**WHAT IS REQUIRED:**
Reproduce the records below in their entirety, exactly as shown.
====
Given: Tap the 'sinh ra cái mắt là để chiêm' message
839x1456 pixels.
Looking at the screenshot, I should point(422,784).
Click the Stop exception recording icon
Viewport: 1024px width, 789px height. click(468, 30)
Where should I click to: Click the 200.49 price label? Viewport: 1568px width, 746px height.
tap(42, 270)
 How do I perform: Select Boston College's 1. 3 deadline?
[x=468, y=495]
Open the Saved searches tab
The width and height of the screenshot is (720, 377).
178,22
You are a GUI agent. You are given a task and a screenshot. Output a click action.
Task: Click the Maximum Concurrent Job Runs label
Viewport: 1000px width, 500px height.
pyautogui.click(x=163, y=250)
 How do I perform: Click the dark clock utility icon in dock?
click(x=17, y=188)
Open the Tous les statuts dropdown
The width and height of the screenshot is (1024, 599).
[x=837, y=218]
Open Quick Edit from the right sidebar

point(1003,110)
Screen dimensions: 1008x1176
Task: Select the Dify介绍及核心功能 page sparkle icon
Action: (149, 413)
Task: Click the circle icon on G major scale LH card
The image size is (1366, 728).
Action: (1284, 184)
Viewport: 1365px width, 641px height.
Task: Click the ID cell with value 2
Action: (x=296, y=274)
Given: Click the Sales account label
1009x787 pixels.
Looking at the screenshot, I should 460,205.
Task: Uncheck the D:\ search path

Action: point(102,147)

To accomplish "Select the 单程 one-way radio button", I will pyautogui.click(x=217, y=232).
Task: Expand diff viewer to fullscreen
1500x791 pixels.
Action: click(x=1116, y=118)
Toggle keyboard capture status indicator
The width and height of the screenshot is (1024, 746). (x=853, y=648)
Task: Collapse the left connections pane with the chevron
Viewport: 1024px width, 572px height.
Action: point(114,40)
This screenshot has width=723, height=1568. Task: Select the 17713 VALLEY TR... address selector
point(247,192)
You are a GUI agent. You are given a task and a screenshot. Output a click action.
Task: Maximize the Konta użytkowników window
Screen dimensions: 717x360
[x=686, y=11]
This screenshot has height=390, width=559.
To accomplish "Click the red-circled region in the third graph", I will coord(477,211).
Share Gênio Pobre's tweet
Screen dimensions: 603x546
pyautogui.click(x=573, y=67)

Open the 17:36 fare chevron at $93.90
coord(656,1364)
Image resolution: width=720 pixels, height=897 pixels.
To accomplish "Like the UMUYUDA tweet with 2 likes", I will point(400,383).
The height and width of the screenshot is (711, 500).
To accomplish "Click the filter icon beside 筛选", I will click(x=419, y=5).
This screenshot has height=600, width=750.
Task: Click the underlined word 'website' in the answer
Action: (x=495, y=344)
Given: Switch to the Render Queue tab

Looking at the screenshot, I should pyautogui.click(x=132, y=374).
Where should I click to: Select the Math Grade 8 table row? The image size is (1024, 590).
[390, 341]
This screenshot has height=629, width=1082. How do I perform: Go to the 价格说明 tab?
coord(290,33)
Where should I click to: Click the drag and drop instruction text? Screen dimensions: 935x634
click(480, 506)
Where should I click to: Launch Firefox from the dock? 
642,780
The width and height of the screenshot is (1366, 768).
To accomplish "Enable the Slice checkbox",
====
**EXPECTED ANSWER:**
Given: Tap the 'sinh ra cái mắt là để chiêm' message
839x1456 pixels.
Looking at the screenshot, I should point(422,784).
Click the Stop exception recording icon
Viewport: 1024px width, 789px height. click(468, 30)
Where should I click to: Click the 200.49 price label? Viewport: 1568px width, 746px height.
tap(42, 270)
 How do I perform: Select Boston College's 1. 3 deadline?
[x=468, y=495]
Open the Saved searches tab
The width and height of the screenshot is (720, 377).
178,22
You are a GUI agent. You are given a task and a screenshot. Output a click action.
Task: Click the Maximum Concurrent Job Runs label
Viewport: 1000px width, 500px height.
pyautogui.click(x=163, y=250)
 How do I perform: Click the dark clock utility icon in dock?
click(x=17, y=188)
Open the Tous les statuts dropdown
The width and height of the screenshot is (1024, 599).
[x=837, y=218]
Open Quick Edit from the right sidebar

point(1003,110)
Screen dimensions: 1008x1176
Task: Select the Dify介绍及核心功能 page sparkle icon
Action: (149, 413)
Task: Click the circle icon on G major scale LH card
The image size is (1366, 728).
Action: (1284, 184)
Viewport: 1365px width, 641px height.
Task: Click the ID cell with value 2
Action: (x=296, y=274)
Given: Click the Sales account label
1009x787 pixels.
Looking at the screenshot, I should 460,205.
Task: Uncheck the D:\ search path

Action: point(102,147)

To accomplish "Select the 单程 one-way radio button", I will pyautogui.click(x=217, y=232).
Task: Expand diff viewer to fullscreen
1500x791 pixels.
Action: click(x=1116, y=118)
Toggle keyboard capture status indicator
The width and height of the screenshot is (1024, 746). (x=853, y=648)
Task: Collapse the left connections pane with the chevron
Viewport: 1024px width, 572px height.
Action: point(114,40)
This screenshot has width=723, height=1568. Task: Select the 17713 VALLEY TR... address selector
point(247,192)
You are a GUI agent. You are given a task and a screenshot. Output a click action.
Task: Maximize the Konta użytkowników window
Screen dimensions: 717x360
[x=686, y=11]
This screenshot has height=390, width=559.
To accomplish "Click the red-circled region in the third graph", I will coord(477,211).
Share Gênio Pobre's tweet
Screen dimensions: 603x546
pyautogui.click(x=573, y=67)

Open the 17:36 fare chevron at $93.90
coord(656,1364)
Image resolution: width=720 pixels, height=897 pixels.
To accomplish "Like the UMUYUDA tweet with 2 likes", I will point(400,383).
The height and width of the screenshot is (711, 500).
To accomplish "Click the filter icon beside 筛选", I will click(x=419, y=5).
This screenshot has height=600, width=750.
Task: Click the underlined word 'website' in the answer
Action: (x=495, y=344)
Given: Switch to the Render Queue tab

Looking at the screenshot, I should pyautogui.click(x=132, y=374).
Where should I click to: Select the Math Grade 8 table row? The image size is (1024, 590).
[390, 341]
This screenshot has height=629, width=1082. How do I perform: Go to the 价格说明 tab?
coord(290,33)
Where should I click to: Click the drag and drop instruction text? Screen dimensions: 935x634
click(480, 506)
Where should I click to: Launch Firefox from the dock? 
642,780
The width and height of the screenshot is (1366, 768).
To accomplish "Enable the Slice checkbox",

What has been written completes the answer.